In het arrest van de Hoge Raad van 23 september 2005, ECLI:NL:HR:2005:AP1424, is bepaald dat
“het aan de in de werkstaat verrichte arbeid toe te rekenen loon dient te worden bepaald door het jaarloon te vermenigvuldigen met een breuk, waarvan de teller wordt gevormd door het aantal dagen waarop daadwerkelijk in de werkstaat is gewerkt, en de noemer door het aantal kalenderdagen van het desbetreffende jaar, verminderd met de weekeinddagen, de ter zake van arbeid in dat jaar overeengekomen vakantiedagen, en de feestdagen en dergelijke waarop niet behoefde te worden gewerkt.”.Tussen partijen is niet in geschil dat de dagenbreuk moet worden gesteld op 111/257. Partijen verschillen enkel van mening over de vraag wat in casu moet worden verstaan onder ‘het jaarloon’. Tussen partijen is ook niet in geschil dat de bijdragen aan de Stichting ad € 80.000 moeten worden aangemerkt als negatief loon.
4.4.

- - - - - - -

# Opdrachten
[1] Druk uit het fragment over het jaarloon de tekst af van "In het arrest" tot en met "als negatief loon.".
[2] Welke dagen worden volgens het geciteerde arrest in het fragment over het jaarloon van het aantal kalenderdagen afgetrokken om de noemer te bepalen? Noem ze allemaal.
[3] Pak het fragment over het jaarloon weer op en schrijf het verder vanaf het punt waar het ophoudt.

Opgeslagen items:
- - - - - - -

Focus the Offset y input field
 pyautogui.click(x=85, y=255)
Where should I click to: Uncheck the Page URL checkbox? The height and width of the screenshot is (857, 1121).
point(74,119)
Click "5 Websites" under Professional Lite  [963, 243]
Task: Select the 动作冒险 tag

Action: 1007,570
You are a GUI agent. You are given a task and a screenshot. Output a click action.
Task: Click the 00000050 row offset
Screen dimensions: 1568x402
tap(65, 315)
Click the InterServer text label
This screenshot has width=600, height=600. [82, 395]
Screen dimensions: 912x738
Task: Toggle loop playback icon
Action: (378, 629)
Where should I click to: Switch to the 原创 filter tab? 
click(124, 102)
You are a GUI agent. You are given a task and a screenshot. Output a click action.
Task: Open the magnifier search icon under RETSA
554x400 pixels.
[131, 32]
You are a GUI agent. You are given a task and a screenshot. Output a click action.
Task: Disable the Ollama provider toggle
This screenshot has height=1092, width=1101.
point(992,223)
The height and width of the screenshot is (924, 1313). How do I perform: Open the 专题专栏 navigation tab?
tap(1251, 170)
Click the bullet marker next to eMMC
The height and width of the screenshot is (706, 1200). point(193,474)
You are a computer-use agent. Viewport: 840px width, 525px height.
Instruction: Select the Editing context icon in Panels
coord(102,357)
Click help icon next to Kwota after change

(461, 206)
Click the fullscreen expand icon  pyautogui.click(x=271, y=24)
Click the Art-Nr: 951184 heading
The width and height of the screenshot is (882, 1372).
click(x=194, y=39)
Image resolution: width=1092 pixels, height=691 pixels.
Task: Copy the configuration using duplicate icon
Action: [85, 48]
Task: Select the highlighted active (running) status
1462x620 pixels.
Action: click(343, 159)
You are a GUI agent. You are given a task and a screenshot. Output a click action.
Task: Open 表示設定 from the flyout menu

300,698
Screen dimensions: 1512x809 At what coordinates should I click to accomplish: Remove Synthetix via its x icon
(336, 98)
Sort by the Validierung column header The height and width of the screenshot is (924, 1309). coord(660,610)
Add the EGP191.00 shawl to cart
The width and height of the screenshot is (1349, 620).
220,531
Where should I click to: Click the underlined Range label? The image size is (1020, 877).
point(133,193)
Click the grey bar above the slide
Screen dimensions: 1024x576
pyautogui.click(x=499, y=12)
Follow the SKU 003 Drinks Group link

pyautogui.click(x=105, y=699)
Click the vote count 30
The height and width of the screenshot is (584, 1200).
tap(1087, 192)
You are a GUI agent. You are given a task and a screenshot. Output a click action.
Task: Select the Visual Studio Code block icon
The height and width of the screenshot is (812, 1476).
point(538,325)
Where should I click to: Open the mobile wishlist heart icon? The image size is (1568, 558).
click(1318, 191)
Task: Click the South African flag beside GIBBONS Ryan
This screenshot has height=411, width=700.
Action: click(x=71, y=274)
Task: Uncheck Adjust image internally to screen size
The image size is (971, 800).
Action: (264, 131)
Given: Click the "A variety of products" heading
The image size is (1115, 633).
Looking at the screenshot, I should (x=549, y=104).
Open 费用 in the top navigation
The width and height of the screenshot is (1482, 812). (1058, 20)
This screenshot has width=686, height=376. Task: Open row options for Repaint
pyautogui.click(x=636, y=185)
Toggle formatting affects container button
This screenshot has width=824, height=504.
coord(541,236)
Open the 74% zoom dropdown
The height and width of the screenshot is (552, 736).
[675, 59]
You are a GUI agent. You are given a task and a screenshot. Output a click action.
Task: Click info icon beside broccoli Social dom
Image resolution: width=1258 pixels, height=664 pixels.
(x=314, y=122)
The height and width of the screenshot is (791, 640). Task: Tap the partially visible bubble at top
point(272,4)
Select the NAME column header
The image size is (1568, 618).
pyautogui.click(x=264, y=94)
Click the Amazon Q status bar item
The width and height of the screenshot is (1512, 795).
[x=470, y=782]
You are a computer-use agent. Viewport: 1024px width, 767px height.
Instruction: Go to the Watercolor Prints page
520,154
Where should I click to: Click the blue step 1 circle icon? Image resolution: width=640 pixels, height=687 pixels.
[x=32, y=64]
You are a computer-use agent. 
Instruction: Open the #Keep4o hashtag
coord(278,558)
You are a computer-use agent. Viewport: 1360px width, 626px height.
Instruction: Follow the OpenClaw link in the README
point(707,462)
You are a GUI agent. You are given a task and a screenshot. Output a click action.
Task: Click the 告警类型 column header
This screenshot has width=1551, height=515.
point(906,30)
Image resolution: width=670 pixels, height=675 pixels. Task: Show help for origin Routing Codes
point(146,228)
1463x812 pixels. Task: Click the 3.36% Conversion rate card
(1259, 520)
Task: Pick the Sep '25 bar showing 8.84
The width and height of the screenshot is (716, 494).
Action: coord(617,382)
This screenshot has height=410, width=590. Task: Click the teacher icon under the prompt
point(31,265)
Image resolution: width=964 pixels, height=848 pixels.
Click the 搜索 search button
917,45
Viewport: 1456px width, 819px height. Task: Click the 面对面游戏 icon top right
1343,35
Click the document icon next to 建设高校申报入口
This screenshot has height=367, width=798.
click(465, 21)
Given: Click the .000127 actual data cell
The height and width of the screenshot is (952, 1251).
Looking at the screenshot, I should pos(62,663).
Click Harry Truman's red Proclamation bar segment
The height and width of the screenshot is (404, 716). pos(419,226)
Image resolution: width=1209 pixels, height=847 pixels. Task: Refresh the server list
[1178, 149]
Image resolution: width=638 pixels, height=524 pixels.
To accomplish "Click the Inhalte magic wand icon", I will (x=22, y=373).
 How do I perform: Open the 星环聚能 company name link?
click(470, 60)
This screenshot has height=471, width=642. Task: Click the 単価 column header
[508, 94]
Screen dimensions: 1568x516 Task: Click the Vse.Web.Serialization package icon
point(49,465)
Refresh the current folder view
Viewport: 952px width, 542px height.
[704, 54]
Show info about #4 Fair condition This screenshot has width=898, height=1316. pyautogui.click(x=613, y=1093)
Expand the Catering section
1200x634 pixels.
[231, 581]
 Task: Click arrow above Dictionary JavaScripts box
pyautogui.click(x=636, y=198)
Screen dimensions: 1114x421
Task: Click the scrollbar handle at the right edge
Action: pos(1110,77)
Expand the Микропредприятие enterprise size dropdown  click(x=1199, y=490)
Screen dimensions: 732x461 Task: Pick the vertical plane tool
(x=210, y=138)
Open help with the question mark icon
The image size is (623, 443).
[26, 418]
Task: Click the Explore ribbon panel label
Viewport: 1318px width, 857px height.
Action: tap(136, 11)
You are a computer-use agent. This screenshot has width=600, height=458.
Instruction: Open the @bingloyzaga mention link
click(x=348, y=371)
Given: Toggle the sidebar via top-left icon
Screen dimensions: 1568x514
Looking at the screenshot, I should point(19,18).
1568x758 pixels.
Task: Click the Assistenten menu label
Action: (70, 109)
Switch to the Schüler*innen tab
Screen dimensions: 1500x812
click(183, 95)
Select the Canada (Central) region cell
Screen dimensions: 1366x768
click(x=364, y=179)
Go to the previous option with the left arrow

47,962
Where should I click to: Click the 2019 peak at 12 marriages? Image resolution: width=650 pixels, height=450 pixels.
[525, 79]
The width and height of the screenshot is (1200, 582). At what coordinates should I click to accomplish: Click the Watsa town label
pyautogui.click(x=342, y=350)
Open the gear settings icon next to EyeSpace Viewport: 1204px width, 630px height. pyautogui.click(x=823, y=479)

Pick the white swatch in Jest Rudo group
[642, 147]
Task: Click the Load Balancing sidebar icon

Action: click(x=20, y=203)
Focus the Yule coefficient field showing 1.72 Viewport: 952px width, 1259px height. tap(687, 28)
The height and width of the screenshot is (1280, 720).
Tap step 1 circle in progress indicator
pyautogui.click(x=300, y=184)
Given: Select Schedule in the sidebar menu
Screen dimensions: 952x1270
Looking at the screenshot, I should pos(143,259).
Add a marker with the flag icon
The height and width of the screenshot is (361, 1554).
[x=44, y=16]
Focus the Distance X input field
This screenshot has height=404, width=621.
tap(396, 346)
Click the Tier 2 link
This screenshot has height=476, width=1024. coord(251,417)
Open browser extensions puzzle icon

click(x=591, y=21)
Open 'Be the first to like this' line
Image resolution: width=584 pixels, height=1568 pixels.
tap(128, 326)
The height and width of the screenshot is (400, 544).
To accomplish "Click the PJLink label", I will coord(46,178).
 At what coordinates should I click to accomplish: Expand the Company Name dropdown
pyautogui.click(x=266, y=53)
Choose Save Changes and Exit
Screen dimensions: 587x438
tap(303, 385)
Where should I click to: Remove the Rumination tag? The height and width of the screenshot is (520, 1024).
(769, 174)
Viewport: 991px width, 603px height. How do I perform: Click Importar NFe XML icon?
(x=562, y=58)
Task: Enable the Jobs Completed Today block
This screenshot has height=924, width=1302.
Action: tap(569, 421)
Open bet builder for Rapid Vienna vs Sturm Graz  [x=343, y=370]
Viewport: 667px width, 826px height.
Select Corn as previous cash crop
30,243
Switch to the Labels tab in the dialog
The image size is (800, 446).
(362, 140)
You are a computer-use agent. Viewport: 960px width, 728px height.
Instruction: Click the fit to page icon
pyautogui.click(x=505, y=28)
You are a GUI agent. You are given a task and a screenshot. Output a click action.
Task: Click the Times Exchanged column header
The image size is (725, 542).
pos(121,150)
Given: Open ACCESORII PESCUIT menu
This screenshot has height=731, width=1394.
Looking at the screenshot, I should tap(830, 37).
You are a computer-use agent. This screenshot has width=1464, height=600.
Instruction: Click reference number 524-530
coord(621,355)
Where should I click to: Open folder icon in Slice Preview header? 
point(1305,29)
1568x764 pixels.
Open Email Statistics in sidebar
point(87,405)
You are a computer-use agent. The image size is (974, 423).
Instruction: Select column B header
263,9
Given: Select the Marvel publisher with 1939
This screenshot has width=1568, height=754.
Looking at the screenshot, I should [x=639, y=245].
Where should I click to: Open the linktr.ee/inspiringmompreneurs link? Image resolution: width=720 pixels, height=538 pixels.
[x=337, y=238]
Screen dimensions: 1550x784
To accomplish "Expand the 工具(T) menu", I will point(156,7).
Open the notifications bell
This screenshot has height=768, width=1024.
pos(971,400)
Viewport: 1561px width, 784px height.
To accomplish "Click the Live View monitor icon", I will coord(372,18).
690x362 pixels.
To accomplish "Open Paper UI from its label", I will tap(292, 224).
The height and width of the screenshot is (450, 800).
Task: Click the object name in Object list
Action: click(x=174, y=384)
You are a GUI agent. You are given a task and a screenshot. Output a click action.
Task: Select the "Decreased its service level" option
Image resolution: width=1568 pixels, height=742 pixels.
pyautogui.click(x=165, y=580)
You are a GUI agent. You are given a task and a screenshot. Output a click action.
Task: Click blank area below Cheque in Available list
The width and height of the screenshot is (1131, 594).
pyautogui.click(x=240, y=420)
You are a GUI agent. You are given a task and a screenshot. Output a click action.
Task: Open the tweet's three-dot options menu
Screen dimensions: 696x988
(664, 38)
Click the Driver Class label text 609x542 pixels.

- - - - - - -

# Antwoorden
[1]
In het arrest van de Hoge Raad van 23 september 2005, ECLI:NL:HR:2005:AP1424, is bepaald dat
“het aan de in de werkstaat verrichte arbeid toe te rekenen loon dient te worden bepaald door het jaarloon te vermenigvuldigen met een breuk, waarvan de teller wordt gevormd door het aantal dagen waarop daadwerkelijk in de werkstaat is gewerkt, en de noemer door het aantal kalenderdagen van het desbetreffende jaar, verminderd met de weekeinddagen, de ter zake van arbeid in dat jaar overeengekomen vakantiedagen, en de feestdagen en dergelijke waarop niet behoefde te worden gewerkt.”.Tussen partijen is niet in geschil dat de dagenbreuk moet worden gesteld op 111/257. Partijen verschillen enkel van mening over de vraag wat in casu moet worden verstaan onder ‘het jaarloon’. Tussen partijen is ook niet in geschil dat de bijdragen aan de Stichting ad € 80.000 moeten worden aangemerkt als negatief loon.

[2]
- de weekeinddagen
- de ter zake van arbeid in dat jaar overeengekomen vakantiedagen
- de feestdagen en dergelijke waarop niet behoefde te worden gewerkt

[3]
Ingevolge artikel 10, eerste lid van de Wet op de loonbelasting 1964 is loon (voor zover hier van belang) al hetgeen uit een dienstbetrekking wordt genoten. Nu vaststaat dat belanghebbende in 2010 ter zake van de in het kader van zijn dienstbetrekking verrichte werkzaamheden € 222.339 aan looninkomsten heeft genoten en in hetzelfde jaar € 80.000 aan negatief loon had, heeft de inspecteur gelet op voornoemd arrest, naar het oordeel van de rechtbank, terecht bij het bepalen van het buitenlands inkomen uit werk en woning het jaarloon bepaald op € 142.339. Het buitenlands inkomen uit werk en woning had moeten worden vastgesteld op € 61.477 (111/257 maal € 142.339) in plaats van op € 79.952. De onderhavige aanslag is dan ook eerder te laag dan te hoog.
4.5.
De stelling van belanghebbende dat een dergelijke berekening in het onderhavige geval in de toekomst zal leiden tot dubbele heffing in Nederland, nu de toekomstige uitkeringen uit de Stichting volledig in de Nederlandse heffing zullen worden betrokken, terwijl door het nu in mindering brengen van het negatief loon op het inkomen van € 222.339 een lagere voorkoming wordt verleend, kan niet slagen. Het enkele feit dat mogelijk in de toekomst dubbele heffing zou kunnen optreden – wat daar ook van zij – maakt niet dat thans de door belanghebbende voorgestane berekeningsmethodiek zou moeten worden toegepast.
4.6.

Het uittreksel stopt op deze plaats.